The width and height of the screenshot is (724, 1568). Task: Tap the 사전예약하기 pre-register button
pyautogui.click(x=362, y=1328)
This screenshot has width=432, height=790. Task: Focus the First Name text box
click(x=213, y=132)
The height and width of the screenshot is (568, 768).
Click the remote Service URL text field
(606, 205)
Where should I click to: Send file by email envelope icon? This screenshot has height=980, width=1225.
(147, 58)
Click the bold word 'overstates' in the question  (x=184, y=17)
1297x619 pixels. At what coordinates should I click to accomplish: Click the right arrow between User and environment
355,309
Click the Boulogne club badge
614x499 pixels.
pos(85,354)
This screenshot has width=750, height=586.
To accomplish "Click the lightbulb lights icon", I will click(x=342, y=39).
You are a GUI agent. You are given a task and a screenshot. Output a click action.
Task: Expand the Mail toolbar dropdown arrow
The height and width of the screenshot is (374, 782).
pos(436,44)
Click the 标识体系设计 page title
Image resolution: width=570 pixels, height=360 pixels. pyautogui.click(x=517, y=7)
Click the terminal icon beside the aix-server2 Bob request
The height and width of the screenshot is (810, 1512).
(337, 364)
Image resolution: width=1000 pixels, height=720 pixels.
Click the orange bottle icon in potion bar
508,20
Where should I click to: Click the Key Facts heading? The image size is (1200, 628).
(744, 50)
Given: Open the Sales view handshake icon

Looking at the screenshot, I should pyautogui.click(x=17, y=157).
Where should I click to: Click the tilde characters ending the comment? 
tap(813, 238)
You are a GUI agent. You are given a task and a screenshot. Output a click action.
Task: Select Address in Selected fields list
● ● ● ●
Each entry above needs to be retyped exactly.

**Exercise solution**
The width and height of the screenshot is (724, 1568). Task: Tap the 사전예약하기 pre-register button
pyautogui.click(x=362, y=1328)
This screenshot has width=432, height=790. Task: Focus the First Name text box
click(x=213, y=132)
The height and width of the screenshot is (568, 768).
Click the remote Service URL text field
(606, 205)
Where should I click to: Send file by email envelope icon? This screenshot has height=980, width=1225.
(147, 58)
Click the bold word 'overstates' in the question  (x=184, y=17)
1297x619 pixels. At what coordinates should I click to accomplish: Click the right arrow between User and environment
355,309
Click the Boulogne club badge
614x499 pixels.
pos(85,354)
This screenshot has width=750, height=586.
To accomplish "Click the lightbulb lights icon", I will click(x=342, y=39).
You are a GUI agent. You are given a task and a screenshot. Output a click action.
Task: Expand the Mail toolbar dropdown arrow
The height and width of the screenshot is (374, 782).
pos(436,44)
Click the 标识体系设计 page title
Image resolution: width=570 pixels, height=360 pixels. pyautogui.click(x=517, y=7)
Click the terminal icon beside the aix-server2 Bob request
The height and width of the screenshot is (810, 1512).
(337, 364)
Image resolution: width=1000 pixels, height=720 pixels.
Click the orange bottle icon in potion bar
508,20
Where should I click to: Click the Key Facts heading? The image size is (1200, 628).
(744, 50)
Given: Open the Sales view handshake icon

Looking at the screenshot, I should pyautogui.click(x=17, y=157).
Where should I click to: Click the tilde characters ending the comment? 
tap(813, 238)
You are a GUI agent. You are given a task and a screenshot. Output a click action.
Task: Select Address in Selected fields list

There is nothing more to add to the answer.